**What you have to do**. The entries need to be copied exactly.

━━━━━ Data in this exercise

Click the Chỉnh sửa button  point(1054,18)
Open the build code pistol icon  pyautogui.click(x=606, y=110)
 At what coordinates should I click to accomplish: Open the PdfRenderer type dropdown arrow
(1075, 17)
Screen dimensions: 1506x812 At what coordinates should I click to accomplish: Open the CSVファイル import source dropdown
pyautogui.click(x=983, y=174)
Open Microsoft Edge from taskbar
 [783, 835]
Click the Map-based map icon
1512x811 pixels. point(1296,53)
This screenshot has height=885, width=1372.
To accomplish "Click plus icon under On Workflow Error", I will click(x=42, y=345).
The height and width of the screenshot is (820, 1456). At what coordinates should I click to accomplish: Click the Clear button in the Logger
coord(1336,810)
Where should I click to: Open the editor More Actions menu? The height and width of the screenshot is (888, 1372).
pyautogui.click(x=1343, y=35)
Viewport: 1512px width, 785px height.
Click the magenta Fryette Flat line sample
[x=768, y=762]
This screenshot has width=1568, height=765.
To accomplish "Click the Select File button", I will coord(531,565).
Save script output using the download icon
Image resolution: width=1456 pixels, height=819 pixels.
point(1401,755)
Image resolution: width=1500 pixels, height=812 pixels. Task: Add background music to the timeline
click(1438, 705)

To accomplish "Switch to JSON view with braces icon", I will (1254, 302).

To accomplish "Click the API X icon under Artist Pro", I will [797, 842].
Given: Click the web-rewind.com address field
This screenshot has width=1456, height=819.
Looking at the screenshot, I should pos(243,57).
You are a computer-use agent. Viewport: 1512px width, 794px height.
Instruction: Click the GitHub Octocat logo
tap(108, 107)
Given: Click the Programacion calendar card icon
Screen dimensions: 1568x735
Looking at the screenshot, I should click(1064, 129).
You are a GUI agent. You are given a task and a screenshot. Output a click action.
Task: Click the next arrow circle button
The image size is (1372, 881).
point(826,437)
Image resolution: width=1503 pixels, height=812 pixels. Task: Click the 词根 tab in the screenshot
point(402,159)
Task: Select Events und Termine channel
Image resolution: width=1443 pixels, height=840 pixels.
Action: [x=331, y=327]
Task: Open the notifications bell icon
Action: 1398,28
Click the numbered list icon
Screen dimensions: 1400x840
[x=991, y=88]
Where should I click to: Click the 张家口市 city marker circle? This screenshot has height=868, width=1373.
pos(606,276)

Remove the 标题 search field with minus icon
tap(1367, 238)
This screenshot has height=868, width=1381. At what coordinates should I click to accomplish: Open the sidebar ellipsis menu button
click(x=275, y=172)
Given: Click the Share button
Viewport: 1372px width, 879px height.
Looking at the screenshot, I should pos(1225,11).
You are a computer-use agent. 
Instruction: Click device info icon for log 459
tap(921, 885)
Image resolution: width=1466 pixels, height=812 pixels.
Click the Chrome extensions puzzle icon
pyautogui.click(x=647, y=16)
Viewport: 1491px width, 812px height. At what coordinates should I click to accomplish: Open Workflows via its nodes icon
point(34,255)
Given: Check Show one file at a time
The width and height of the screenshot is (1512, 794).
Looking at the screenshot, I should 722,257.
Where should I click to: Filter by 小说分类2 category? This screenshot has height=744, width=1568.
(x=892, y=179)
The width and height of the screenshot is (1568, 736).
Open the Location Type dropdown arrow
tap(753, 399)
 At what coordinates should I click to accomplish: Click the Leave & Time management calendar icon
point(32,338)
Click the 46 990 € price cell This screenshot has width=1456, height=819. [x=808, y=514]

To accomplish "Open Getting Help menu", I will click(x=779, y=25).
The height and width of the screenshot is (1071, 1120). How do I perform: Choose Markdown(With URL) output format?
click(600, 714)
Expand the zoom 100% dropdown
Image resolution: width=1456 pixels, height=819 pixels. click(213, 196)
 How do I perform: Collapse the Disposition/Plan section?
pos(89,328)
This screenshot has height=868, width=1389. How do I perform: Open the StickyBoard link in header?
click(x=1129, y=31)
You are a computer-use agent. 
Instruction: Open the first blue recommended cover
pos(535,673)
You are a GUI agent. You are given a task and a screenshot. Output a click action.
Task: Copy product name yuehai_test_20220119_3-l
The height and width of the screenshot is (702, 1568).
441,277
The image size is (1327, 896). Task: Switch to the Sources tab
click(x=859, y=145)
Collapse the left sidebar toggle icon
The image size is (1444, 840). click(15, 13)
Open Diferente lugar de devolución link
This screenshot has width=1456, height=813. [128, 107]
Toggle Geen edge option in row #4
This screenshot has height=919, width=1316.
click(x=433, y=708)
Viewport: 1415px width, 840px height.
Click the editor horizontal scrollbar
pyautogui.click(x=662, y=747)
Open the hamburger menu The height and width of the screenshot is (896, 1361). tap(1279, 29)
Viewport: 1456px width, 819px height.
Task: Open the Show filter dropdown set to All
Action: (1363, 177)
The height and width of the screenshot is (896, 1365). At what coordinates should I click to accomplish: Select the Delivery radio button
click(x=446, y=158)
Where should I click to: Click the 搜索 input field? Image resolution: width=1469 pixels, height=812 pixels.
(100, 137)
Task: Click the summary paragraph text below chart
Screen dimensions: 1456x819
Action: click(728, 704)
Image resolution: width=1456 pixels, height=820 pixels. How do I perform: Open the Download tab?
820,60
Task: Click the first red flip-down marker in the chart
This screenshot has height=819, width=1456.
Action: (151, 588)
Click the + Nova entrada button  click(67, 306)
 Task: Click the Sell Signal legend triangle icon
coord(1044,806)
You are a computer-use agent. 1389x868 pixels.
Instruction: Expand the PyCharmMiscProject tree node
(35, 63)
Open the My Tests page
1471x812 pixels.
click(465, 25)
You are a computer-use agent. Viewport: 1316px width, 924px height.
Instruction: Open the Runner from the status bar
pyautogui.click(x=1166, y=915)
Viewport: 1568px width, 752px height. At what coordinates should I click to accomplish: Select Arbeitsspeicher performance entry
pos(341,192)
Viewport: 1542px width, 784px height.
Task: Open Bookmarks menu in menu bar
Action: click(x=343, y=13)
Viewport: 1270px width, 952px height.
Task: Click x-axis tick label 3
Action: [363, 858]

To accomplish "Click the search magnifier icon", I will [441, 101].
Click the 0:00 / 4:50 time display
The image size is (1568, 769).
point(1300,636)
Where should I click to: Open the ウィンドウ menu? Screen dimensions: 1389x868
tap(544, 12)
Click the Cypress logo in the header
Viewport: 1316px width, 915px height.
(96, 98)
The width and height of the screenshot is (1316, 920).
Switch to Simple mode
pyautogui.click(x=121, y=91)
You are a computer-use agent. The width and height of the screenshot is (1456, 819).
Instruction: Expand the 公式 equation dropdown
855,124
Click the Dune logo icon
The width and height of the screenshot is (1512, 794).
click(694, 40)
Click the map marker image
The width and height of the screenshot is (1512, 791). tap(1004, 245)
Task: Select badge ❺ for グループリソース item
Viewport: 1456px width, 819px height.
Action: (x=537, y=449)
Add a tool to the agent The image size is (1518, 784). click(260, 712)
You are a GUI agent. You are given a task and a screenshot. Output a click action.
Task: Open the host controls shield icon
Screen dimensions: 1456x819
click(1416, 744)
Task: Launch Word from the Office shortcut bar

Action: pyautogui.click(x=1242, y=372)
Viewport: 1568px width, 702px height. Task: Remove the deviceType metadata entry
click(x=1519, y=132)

━━━━━━━━━━

**Task response**.
Click the Chỉnh sửa button  point(1054,18)
Open the build code pistol icon  pyautogui.click(x=606, y=110)
 At what coordinates should I click to accomplish: Open the PdfRenderer type dropdown arrow
(1075, 17)
Screen dimensions: 1506x812 At what coordinates should I click to accomplish: Open the CSVファイル import source dropdown
pyautogui.click(x=983, y=174)
Open Microsoft Edge from taskbar
 [783, 835]
Click the Map-based map icon
1512x811 pixels. point(1296,53)
This screenshot has height=885, width=1372.
To accomplish "Click plus icon under On Workflow Error", I will click(x=42, y=345).
The height and width of the screenshot is (820, 1456). At what coordinates should I click to accomplish: Click the Clear button in the Logger
coord(1336,810)
Where should I click to: Open the editor More Actions menu? The height and width of the screenshot is (888, 1372).
pyautogui.click(x=1343, y=35)
Viewport: 1512px width, 785px height.
Click the magenta Fryette Flat line sample
[x=768, y=762]
This screenshot has width=1568, height=765.
To accomplish "Click the Select File button", I will coord(531,565).
Save script output using the download icon
Image resolution: width=1456 pixels, height=819 pixels.
point(1401,755)
Image resolution: width=1500 pixels, height=812 pixels. Task: Add background music to the timeline
click(1438, 705)

To accomplish "Switch to JSON view with braces icon", I will (1254, 302).

To accomplish "Click the API X icon under Artist Pro", I will [797, 842].
Given: Click the web-rewind.com address field
This screenshot has width=1456, height=819.
Looking at the screenshot, I should pos(243,57).
You are a computer-use agent. Viewport: 1512px width, 794px height.
Instruction: Click the GitHub Octocat logo
tap(108, 107)
Given: Click the Programacion calendar card icon
Screen dimensions: 1568x735
Looking at the screenshot, I should click(1064, 129).
You are a GUI agent. You are given a task and a screenshot. Output a click action.
Task: Click the next arrow circle button
The image size is (1372, 881).
point(826,437)
Image resolution: width=1503 pixels, height=812 pixels. Task: Click the 词根 tab in the screenshot
point(402,159)
Task: Select Events und Termine channel
Image resolution: width=1443 pixels, height=840 pixels.
Action: [x=331, y=327]
Task: Open the notifications bell icon
Action: 1398,28
Click the numbered list icon
Screen dimensions: 1400x840
[x=991, y=88]
Where should I click to: Click the 张家口市 city marker circle? This screenshot has height=868, width=1373.
pos(606,276)

Remove the 标题 search field with minus icon
tap(1367, 238)
This screenshot has height=868, width=1381. At what coordinates should I click to accomplish: Open the sidebar ellipsis menu button
click(x=275, y=172)
Given: Click the Share button
Viewport: 1372px width, 879px height.
Looking at the screenshot, I should pos(1225,11).
You are a computer-use agent. 
Instruction: Click device info icon for log 459
tap(921, 885)
Image resolution: width=1466 pixels, height=812 pixels.
Click the Chrome extensions puzzle icon
pyautogui.click(x=647, y=16)
Viewport: 1491px width, 812px height. At what coordinates should I click to accomplish: Open Workflows via its nodes icon
point(34,255)
Given: Check Show one file at a time
The width and height of the screenshot is (1512, 794).
Looking at the screenshot, I should 722,257.
Where should I click to: Filter by 小说分类2 category? This screenshot has height=744, width=1568.
(x=892, y=179)
The width and height of the screenshot is (1568, 736).
Open the Location Type dropdown arrow
tap(753, 399)
 At what coordinates should I click to accomplish: Click the Leave & Time management calendar icon
point(32,338)
Click the 46 990 € price cell This screenshot has width=1456, height=819. [x=808, y=514]

To accomplish "Open Getting Help menu", I will click(x=779, y=25).
The height and width of the screenshot is (1071, 1120). How do I perform: Choose Markdown(With URL) output format?
click(600, 714)
Expand the zoom 100% dropdown
Image resolution: width=1456 pixels, height=819 pixels. click(213, 196)
 How do I perform: Collapse the Disposition/Plan section?
pos(89,328)
This screenshot has height=868, width=1389. How do I perform: Open the StickyBoard link in header?
click(x=1129, y=31)
You are a computer-use agent. 
Instruction: Open the first blue recommended cover
pos(535,673)
You are a GUI agent. You are given a task and a screenshot. Output a click action.
Task: Copy product name yuehai_test_20220119_3-l
The height and width of the screenshot is (702, 1568).
441,277
The image size is (1327, 896). Task: Switch to the Sources tab
click(x=859, y=145)
Collapse the left sidebar toggle icon
The image size is (1444, 840). click(15, 13)
Open Diferente lugar de devolución link
This screenshot has width=1456, height=813. [128, 107]
Toggle Geen edge option in row #4
This screenshot has height=919, width=1316.
click(x=433, y=708)
Viewport: 1415px width, 840px height.
Click the editor horizontal scrollbar
pyautogui.click(x=662, y=747)
Open the hamburger menu The height and width of the screenshot is (896, 1361). tap(1279, 29)
Viewport: 1456px width, 819px height.
Task: Open the Show filter dropdown set to All
Action: (1363, 177)
The height and width of the screenshot is (896, 1365). At what coordinates should I click to accomplish: Select the Delivery radio button
click(x=446, y=158)
Where should I click to: Click the 搜索 input field? Image resolution: width=1469 pixels, height=812 pixels.
(100, 137)
Task: Click the summary paragraph text below chart
Screen dimensions: 1456x819
Action: click(728, 704)
Image resolution: width=1456 pixels, height=820 pixels. How do I perform: Open the Download tab?
820,60
Task: Click the first red flip-down marker in the chart
This screenshot has height=819, width=1456.
Action: (151, 588)
Click the + Nova entrada button  click(67, 306)
 Task: Click the Sell Signal legend triangle icon
coord(1044,806)
You are a computer-use agent. 1389x868 pixels.
Instruction: Expand the PyCharmMiscProject tree node
(35, 63)
Open the My Tests page
1471x812 pixels.
click(465, 25)
You are a computer-use agent. Viewport: 1316px width, 924px height.
Instruction: Open the Runner from the status bar
pyautogui.click(x=1166, y=915)
Viewport: 1568px width, 752px height. At what coordinates should I click to accomplish: Select Arbeitsspeicher performance entry
pos(341,192)
Viewport: 1542px width, 784px height.
Task: Open Bookmarks menu in menu bar
Action: click(x=343, y=13)
Viewport: 1270px width, 952px height.
Task: Click x-axis tick label 3
Action: [363, 858]

To accomplish "Click the search magnifier icon", I will [441, 101].
Click the 0:00 / 4:50 time display
The image size is (1568, 769).
point(1300,636)
Where should I click to: Open the ウィンドウ menu? Screen dimensions: 1389x868
tap(544, 12)
Click the Cypress logo in the header
Viewport: 1316px width, 915px height.
(96, 98)
The width and height of the screenshot is (1316, 920).
Switch to Simple mode
pyautogui.click(x=121, y=91)
You are a computer-use agent. The width and height of the screenshot is (1456, 819).
Instruction: Expand the 公式 equation dropdown
855,124
Click the Dune logo icon
The width and height of the screenshot is (1512, 794).
click(694, 40)
Click the map marker image
The width and height of the screenshot is (1512, 791). tap(1004, 245)
Task: Select badge ❺ for グループリソース item
Viewport: 1456px width, 819px height.
Action: (x=537, y=449)
Add a tool to the agent The image size is (1518, 784). click(260, 712)
You are a GUI agent. You are given a task and a screenshot. Output a click action.
Task: Open the host controls shield icon
Screen dimensions: 1456x819
click(1416, 744)
Task: Launch Word from the Office shortcut bar

Action: pyautogui.click(x=1242, y=372)
Viewport: 1568px width, 702px height. Task: Remove the deviceType metadata entry
click(x=1519, y=132)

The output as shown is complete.